> What you need to do
Reproduce the data below in full and to the letter, images excepted.

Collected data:
-- Opening Marker --

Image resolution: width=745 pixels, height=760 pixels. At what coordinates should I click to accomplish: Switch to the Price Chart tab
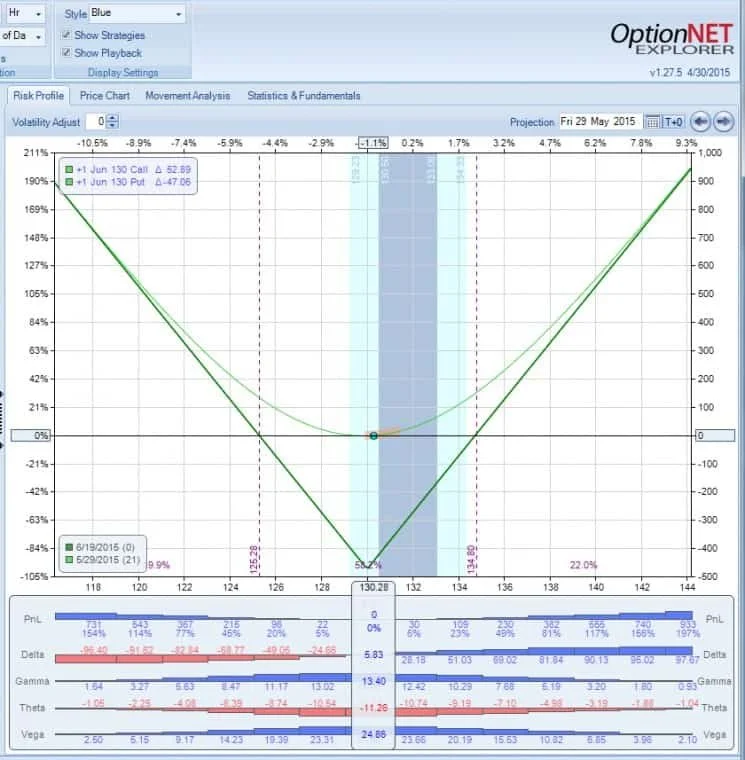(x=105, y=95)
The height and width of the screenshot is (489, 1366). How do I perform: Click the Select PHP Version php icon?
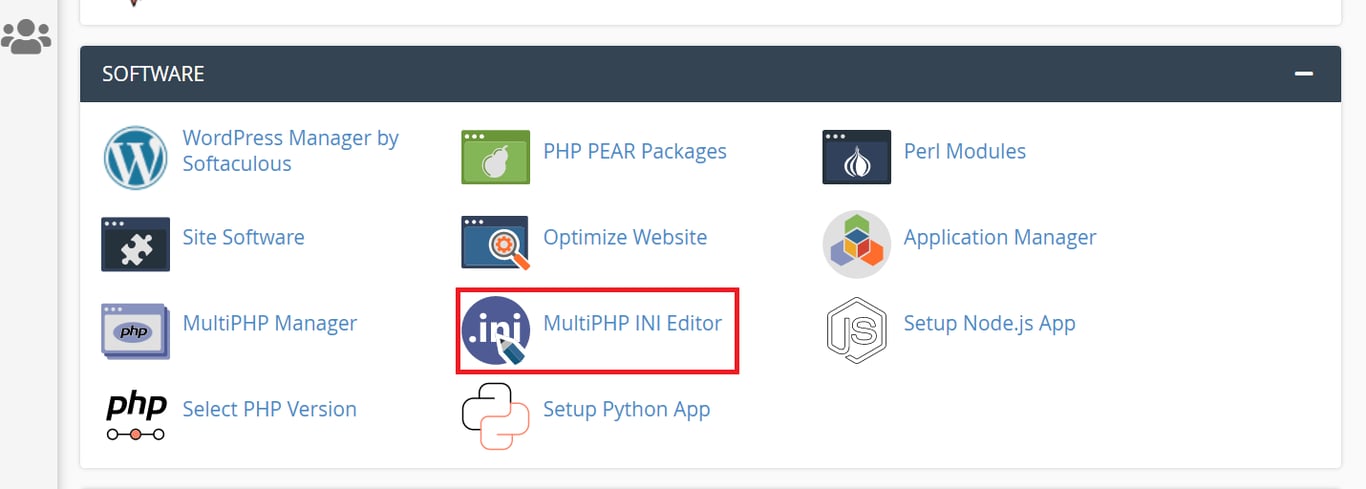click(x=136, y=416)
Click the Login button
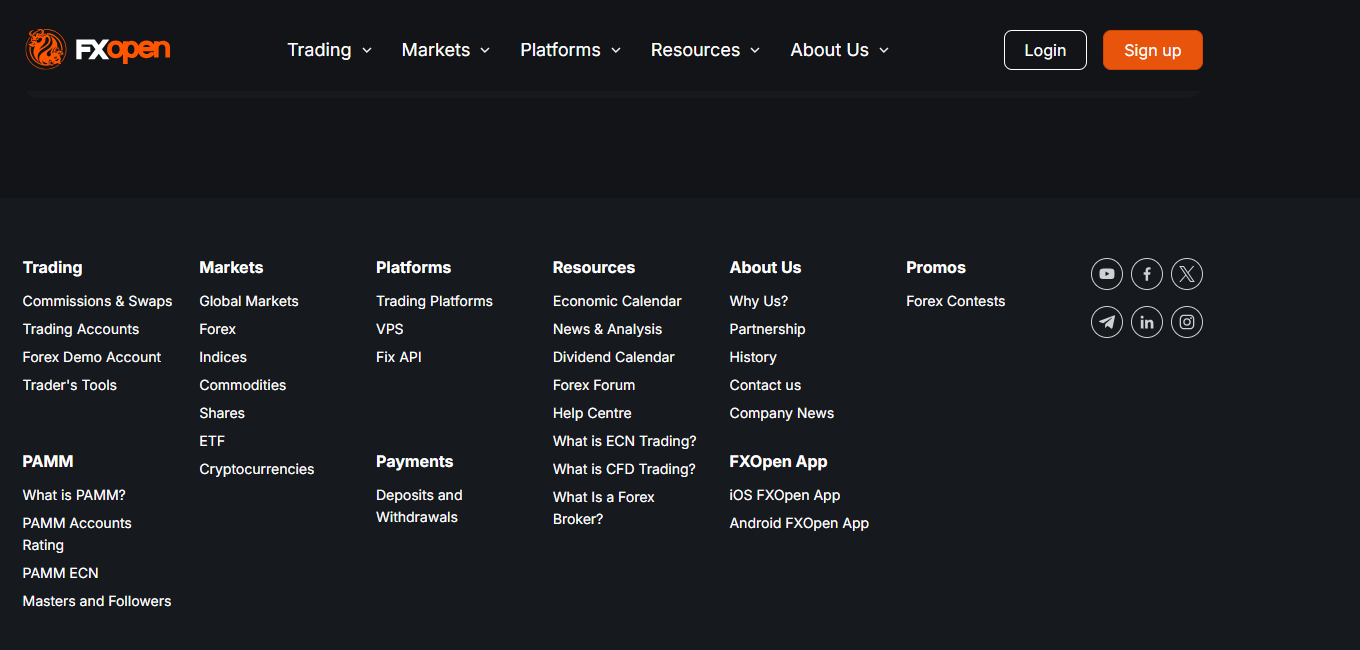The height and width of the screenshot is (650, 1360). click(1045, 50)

-- Closing Marker --

> Written response
Image resolution: width=745 pixels, height=760 pixels. At what coordinates should I click to accomplish: Switch to the Price Chart tab
(x=105, y=95)
The height and width of the screenshot is (489, 1366). How do I perform: Click the Select PHP Version php icon?
click(x=136, y=416)
Click the Login button
The height and width of the screenshot is (650, 1360). click(1045, 50)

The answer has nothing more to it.